[Supplied text Boundary: Start]

Peking University and Princeton University have established a Postdoctoral Fellowship Program: Peking-Princeton Postdoctoral Program (PPPP), aiming at training highly-qualified, early-career postdoctoral researchers in studies of contemporary China so that they are positioned to become leaders in their respective academic fields. Princeton University and Peking University invite applications for two postdoctoral research associates in studies of contemporary China for the 2019–20 academic year.
Preferred start date is September 1, 2019. The fellowship is open to highly qualified researchers of all nationalities who received their PhD no more than three years prior to the start of the appointment. The program is open to both internal and external candidates. Applicants holding tenure or tenure-track faculty positions are not eligible to apply. Selection is based on the academic excellence of the applicant, the quality of the proposed research project, compelling demonstration of the anticipated synergy of the appointed postdoc, and the commitment of the respective hosts at both universities. The research proposal should include information on how the project will benefit from the research environments of both institutions.
Since 1978, China has been undergoing a social transformation of which the scope, rapidity and impact are unprecedented in human history; all aspects of Chinese society are changing fundamentally and forever. Major social changes are occurring at a very rapid pace and it is a historic opportunity for those in the social sciences to document the large social changes now taking place in China. Given China’s history and current place in the world, the study of contemporary China has never been more important.

[Supplied text Boundary: End]
[Information supplied Boundary: Start]

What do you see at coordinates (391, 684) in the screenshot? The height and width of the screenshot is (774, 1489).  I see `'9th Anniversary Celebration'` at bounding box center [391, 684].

[Information supplied Boundary: End]
[Information supplied Boundary: Start]

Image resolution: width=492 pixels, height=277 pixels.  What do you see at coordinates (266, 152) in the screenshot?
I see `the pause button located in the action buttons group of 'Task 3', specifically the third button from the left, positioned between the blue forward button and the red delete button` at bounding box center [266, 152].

[Information supplied Boundary: End]

What is the preferred start date for the fellowship announcement's postdoctoral appointments?

September 1, 2019